UnionAs = Union{types...} # a Union of all the types
UnionVec = UnionAs[t() for t in types] # a vector of a large Union
A1Vec = fill(A1(), length(UnionVec)) # a homogeneous vector

using BenchmarkTools
@btime sum(getvalue, $A1Vec) # the compiler optimizes this to getvalue(A1()) * length(A1Vec)
#   2.539 ns (0 allocations: 0 bytes)
# 20
@btime sum(getvalue, $UnionVec)
#   8.759 ns (0 allocations: 0 bytes)
# 2870

Granted that branch prediction might be making this benchmark slightly better than “typical” (given the short vector), but a sum type would have the same issue.

Even with a Union of 100 types I benchmark 58ns, which is only a bit slower per element than 20 was.

2 Likes

Thanks for the suggestion. For my case, I’m unsure if splitting it into two arrays (and using StructArrays to make it viewable as a single array) helps since my internal code branches quite a bit anyway. But there’s another part of the code (not shared above) which stores one more field. Maybe there it helps.

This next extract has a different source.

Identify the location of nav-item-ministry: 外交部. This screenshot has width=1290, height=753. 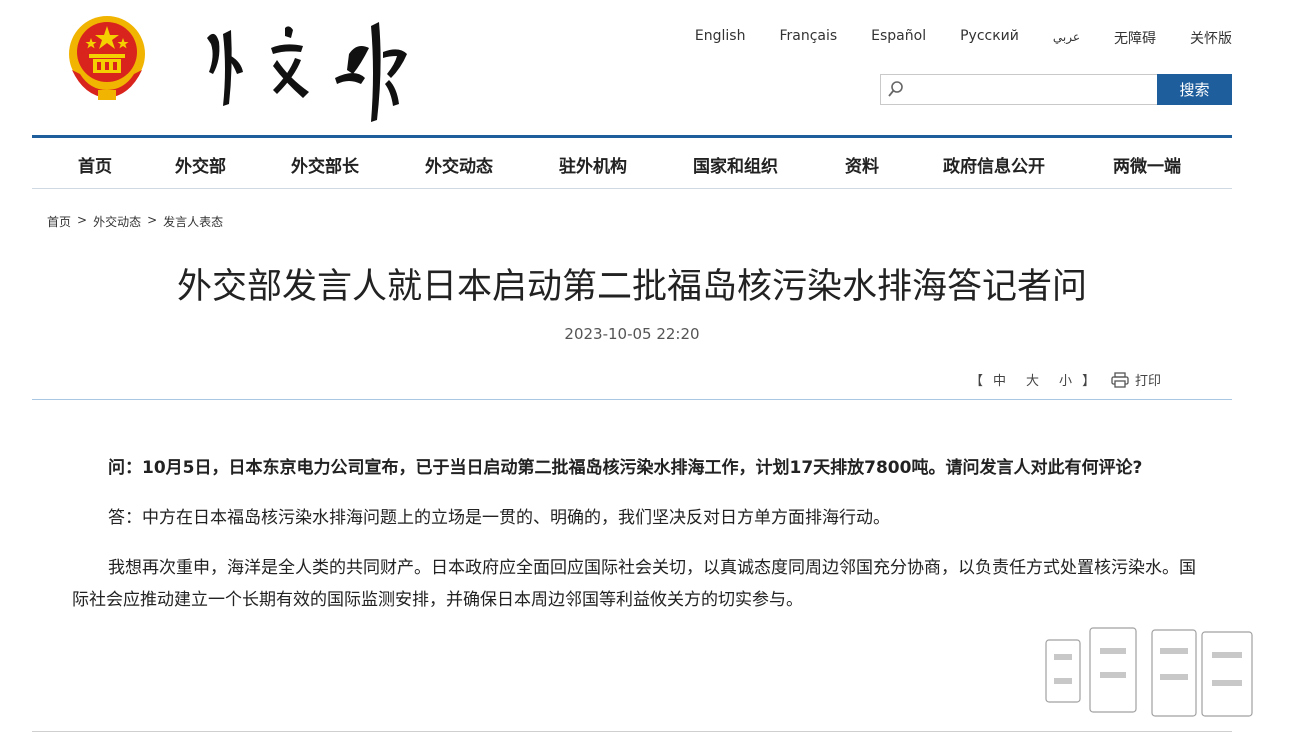
(200, 164).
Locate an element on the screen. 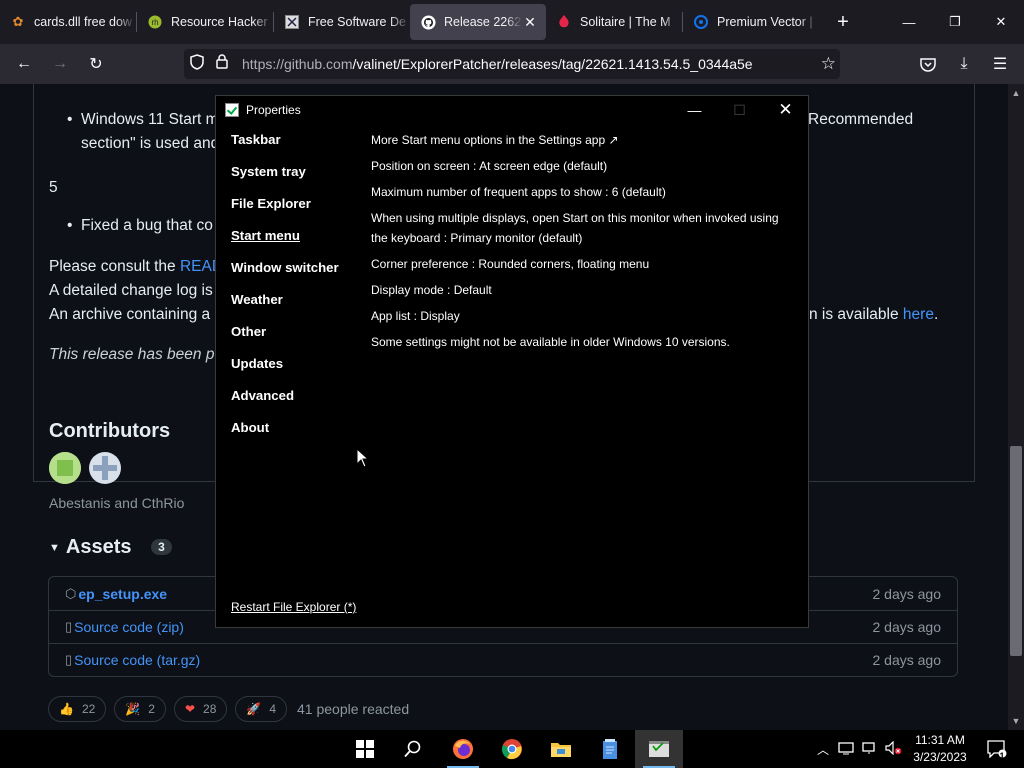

That explains a few weird things I’ve run into over the last few years, thanks. I really missed that memo. Just a couple comments to add onto that:

  • It really does turn into a massive branch, check foo(A) = getvalue(first(A)); @code_llvm foo(UnionVec). In this specific example, most of it is actually stored as an external table of values for easy lookup (not sure how it really works), but the code branches do show up if you do more than i in 1:126 or do a mutable struct to overcome the isbits Union storage optimization (Base.allocatedinline(UnionAs) == true && sizeof(UnionVec) == 0), or if you branch to code that can’t be compiled away.
  • If “linear signature” really means one argument with a Union, then WrappedUnions.jl aims to detect and split concretely wrapped unions at multiple arguments of a call site.

Large branchy code size is a drawback of both, it doesn’t generally work like a pointer to an external table of pointers to virtual functions. It’s infeasible to make such a table for ad hoc Unions, so I expect any future approach to wrap unions as well, possibly multiple ones for a particular call site.